In the listing below, locate the lines bearing the word "will". Copy every one of them.
----- Material to process
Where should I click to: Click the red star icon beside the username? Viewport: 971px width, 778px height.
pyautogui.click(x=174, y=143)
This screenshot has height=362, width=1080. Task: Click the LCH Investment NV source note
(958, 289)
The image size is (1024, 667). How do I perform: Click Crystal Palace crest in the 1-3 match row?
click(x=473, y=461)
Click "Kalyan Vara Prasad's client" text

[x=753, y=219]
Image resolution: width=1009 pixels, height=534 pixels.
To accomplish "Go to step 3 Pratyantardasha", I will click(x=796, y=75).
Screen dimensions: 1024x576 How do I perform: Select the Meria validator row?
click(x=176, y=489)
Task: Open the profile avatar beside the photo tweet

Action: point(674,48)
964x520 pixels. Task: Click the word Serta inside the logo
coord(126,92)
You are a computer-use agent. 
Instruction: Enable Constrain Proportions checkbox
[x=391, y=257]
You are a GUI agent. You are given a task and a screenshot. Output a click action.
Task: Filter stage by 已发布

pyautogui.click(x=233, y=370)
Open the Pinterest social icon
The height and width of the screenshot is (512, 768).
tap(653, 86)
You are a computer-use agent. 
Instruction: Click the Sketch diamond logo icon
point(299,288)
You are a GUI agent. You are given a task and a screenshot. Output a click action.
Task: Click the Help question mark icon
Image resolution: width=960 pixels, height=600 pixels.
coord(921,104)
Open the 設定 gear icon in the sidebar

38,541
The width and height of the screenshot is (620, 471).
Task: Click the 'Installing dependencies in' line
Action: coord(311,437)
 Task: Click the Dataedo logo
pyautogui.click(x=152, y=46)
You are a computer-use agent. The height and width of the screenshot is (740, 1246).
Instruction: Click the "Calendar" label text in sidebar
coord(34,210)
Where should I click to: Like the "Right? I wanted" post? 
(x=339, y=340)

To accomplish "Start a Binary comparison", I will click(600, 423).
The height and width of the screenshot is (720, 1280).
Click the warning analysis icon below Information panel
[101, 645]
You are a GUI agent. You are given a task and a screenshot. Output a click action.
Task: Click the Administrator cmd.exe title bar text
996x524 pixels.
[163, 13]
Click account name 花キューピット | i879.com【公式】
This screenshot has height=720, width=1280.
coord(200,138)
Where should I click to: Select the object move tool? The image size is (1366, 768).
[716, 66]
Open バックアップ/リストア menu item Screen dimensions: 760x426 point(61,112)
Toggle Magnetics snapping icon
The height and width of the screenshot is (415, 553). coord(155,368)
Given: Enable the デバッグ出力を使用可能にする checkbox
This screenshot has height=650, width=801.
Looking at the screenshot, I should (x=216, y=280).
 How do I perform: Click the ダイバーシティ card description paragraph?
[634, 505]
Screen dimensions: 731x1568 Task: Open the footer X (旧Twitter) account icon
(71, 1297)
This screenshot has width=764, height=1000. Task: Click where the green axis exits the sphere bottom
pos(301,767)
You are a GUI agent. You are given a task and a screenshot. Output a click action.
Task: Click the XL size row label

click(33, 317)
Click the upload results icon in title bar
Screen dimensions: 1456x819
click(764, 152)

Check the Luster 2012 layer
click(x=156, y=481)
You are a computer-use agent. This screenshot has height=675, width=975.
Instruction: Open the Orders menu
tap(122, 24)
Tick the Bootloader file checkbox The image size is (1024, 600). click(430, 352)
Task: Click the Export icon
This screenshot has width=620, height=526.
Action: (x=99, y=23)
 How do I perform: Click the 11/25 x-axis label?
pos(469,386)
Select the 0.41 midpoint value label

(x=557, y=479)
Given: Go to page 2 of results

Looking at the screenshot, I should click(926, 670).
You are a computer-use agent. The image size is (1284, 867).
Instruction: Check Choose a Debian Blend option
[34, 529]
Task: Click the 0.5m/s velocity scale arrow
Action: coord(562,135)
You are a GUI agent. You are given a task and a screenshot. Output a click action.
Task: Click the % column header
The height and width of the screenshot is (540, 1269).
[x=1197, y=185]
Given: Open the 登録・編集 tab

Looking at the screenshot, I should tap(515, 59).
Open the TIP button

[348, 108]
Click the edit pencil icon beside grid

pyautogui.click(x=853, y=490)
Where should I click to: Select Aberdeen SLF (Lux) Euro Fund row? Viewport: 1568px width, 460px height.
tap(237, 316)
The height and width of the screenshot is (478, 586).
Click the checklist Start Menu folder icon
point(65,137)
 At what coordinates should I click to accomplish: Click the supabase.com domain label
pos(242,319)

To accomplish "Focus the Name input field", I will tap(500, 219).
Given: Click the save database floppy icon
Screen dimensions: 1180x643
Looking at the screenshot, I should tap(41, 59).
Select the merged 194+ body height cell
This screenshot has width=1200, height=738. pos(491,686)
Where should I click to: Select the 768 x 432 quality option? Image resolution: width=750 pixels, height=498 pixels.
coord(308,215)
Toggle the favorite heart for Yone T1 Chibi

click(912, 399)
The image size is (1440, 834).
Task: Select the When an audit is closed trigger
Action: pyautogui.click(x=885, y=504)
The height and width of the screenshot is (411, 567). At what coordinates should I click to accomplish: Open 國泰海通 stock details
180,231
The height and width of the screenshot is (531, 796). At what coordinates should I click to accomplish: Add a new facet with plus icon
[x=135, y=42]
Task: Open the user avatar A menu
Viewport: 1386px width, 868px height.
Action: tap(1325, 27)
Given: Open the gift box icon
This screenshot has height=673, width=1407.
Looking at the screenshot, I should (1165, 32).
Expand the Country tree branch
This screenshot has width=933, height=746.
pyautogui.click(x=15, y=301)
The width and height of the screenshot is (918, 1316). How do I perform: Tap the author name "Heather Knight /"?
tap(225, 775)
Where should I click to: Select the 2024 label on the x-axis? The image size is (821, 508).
----------
**Exercise answer**:
To accomplish "Go to step 3 Pratyantardasha", I will click(x=796, y=75).
To accomplish "Start a Binary comparison", I will click(600, 423).
To accomplish "Focus the Name input field", I will tap(500, 219).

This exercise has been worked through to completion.